I am currently reading my way through a long list of science fiction and fantasy titles. (http://www.npr.org/2011/08/07/138938145/science-fiction-and-fantasy-finalists if you are interested in the list).
Why is it so hard to make lasting changes in our companies, in our communities, and in our own lives?
The primary obstacle is a conflict that's built into our brains, say Chip and Dan Heath, authors of the critically acclaimed bestseller Made to Stick. Psychologists have discovered that our minds are ruled by two different systems - the rational mind and the emotional mind - that compete for control. The rational mind wants a great beach body; the emotional mind wants that Oreo cookie. The rational mind wants to change something at work; the emotional mind loves the comfort of the existing routine. This tension can doom a change effort - but if it is overcome, change can come quickly.
I'n giving this book 2.5 stars—absolutely average. Because I think that I have seen it all and tried it all before. And I think the book could have been cut by several chapters without being hurt at all.
I like the basic metaphor of this book: the emotions as an elephant, the intellect as mahout. The rider (as the Heaths call the mahout) has limited amounts of strength and will-power to use to direct the elephant; the elephant has to be cooperative, or the rider won’t get where she wants to go. Also discussed is the path—the environment which we can manipulate to steer ourselves into the desired habits and behaviours. [See also: Slim by Design by Brian Wansink re: changing the environment to facilitate change].
I think the examples given in Switch are much more applicable to the work place than to the individual household. I’ve been trying to get myself to do basic housework as I go each week, rather than storing up misery for myself on the weekends. But so far, I just can’t get my elephant to give a damn about the situation. The mahout tries her best, but very little housework gets done.
The authors also use an example of teaching a monkey to use a skateboard, using mango bits as rewards. They suggest that lavish use of rewards will help with eliciting the desired behaviour. I have used this strategy on myself with limited success—do X and then you can read a chapter of your book or phone someone you want to talk to. The tricky thing is then to stop at one chapter and do another chore before reading the next chapter (my elephant is a tricky one).
Another suggestion in the book is linkages of behaviours—look for a bright spot in your routine, something that you have no problem doing, then link it to another desired action. This was how I trained myself to floss my teeth EVERY evening. I slotted that task in between washing my face and brushing my teeth.

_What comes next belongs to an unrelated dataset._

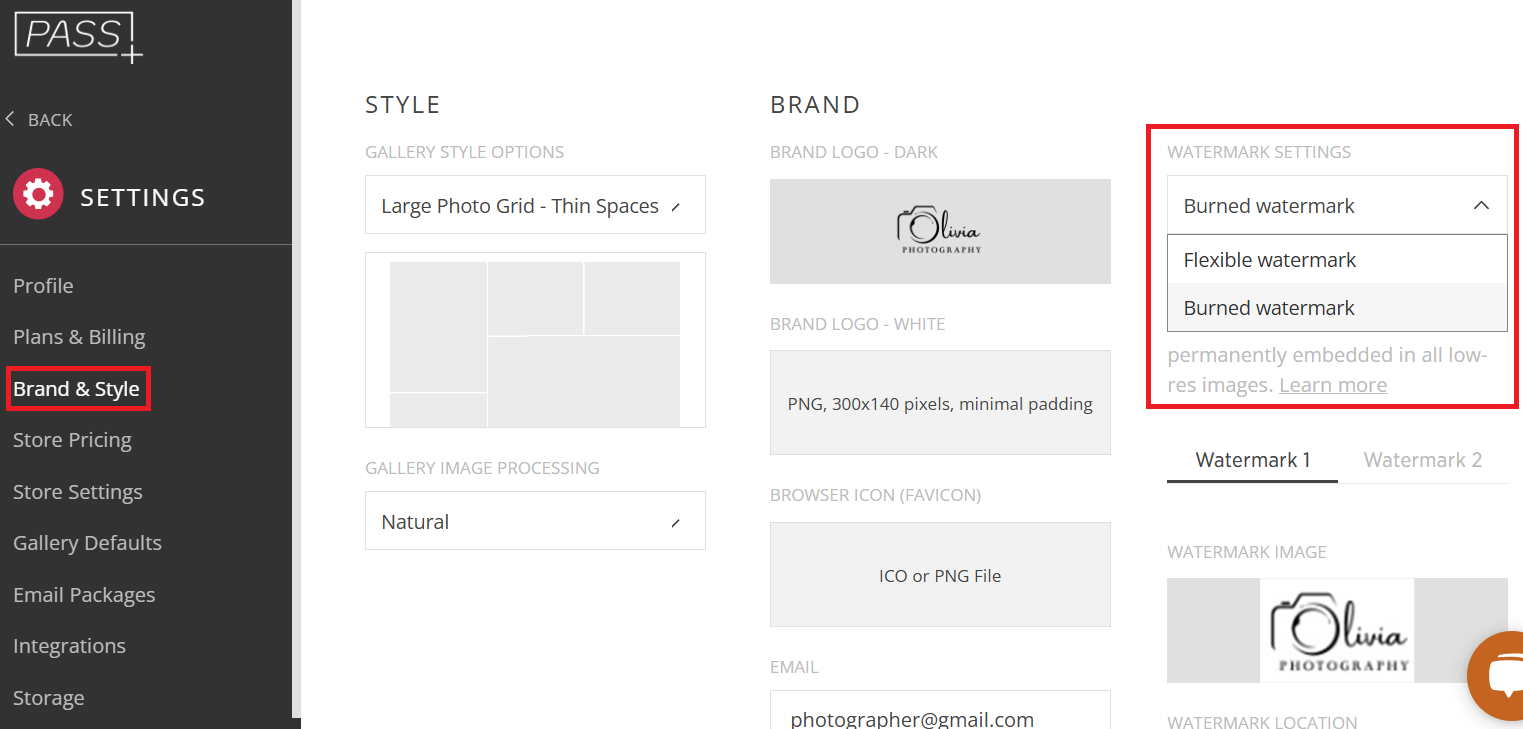
Task: Click the Back chevron arrow
Action: coord(10,119)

After a year and a half of this, I am finally to the point that it takes a major catastrophe to prevent me from flossing. However, I’m still working on linking setting up my coffee maker in the evening to doing any dishes that won’t go in the dishwasher. That was my one New Year’s Resolution for 2015 and at the 6 month point, I still haven’t performed this task reliably. Unfortunate, as both my elephant & mahout enjoy getting up to a clean kitchen.
The Heaths also take a page out of the FlyLady’s book [Sink Reflections : FlyLady’s Babystep Guide to Overcoming Chaos] by recommending breaking tasks down into tiny sections—making the goal so small that the emotional elephant isn’t spooked by it. Marla Cilley (the FlyLady) recommends 5 minute cleaning bursts on the theory that you can force yourself to do almost anything for only 5 minutes and that a small success will almost always carry you along to do more. This works for me to some extent—some days I designate as “It bugs me so I fix it” days. If I notice a dusty window sill, I go get a cloth and clean it. Then I may go and check all the other window sills and make sure they are clean too. I notice a grimy light switch—suddenly it’s “clean all the light switches” day.

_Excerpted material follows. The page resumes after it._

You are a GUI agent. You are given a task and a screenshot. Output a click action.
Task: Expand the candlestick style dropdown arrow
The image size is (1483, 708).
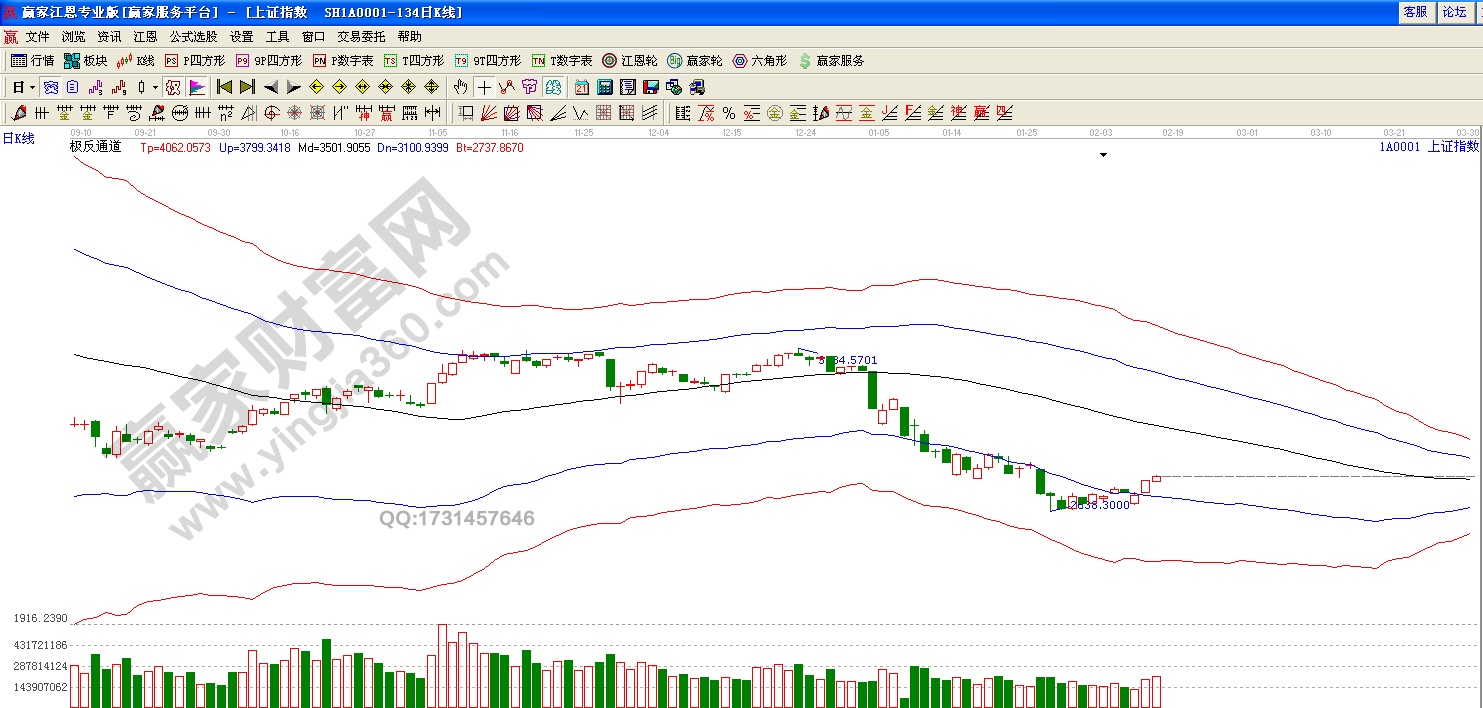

I also have experience with trying to manipulate my environment to make being tidy an easy option. [See Organizing from the Inside Out by Julie Morgenstern for more tips on this]. I’ve moved my filing cabinet to the dining room where I seem to like to open the mail. Sometimes the contents make it into the files, but once again, not on a reliable basis.
So, I need to find myself a reliable EMOTIONAL reason to keep up with these tasks—and I haven’t come up with one yet. My solution to the situation is usually to invite guests, spurring myself to spruce up my apartment. So far, peer pressure is the only thing that works every time for me! And the Heaths also recommend that, so I may just have to stick with it and invite folks in more often.
Wish there was a little more to the book than that—I am apparently an awfully recalcitrant housekeeper.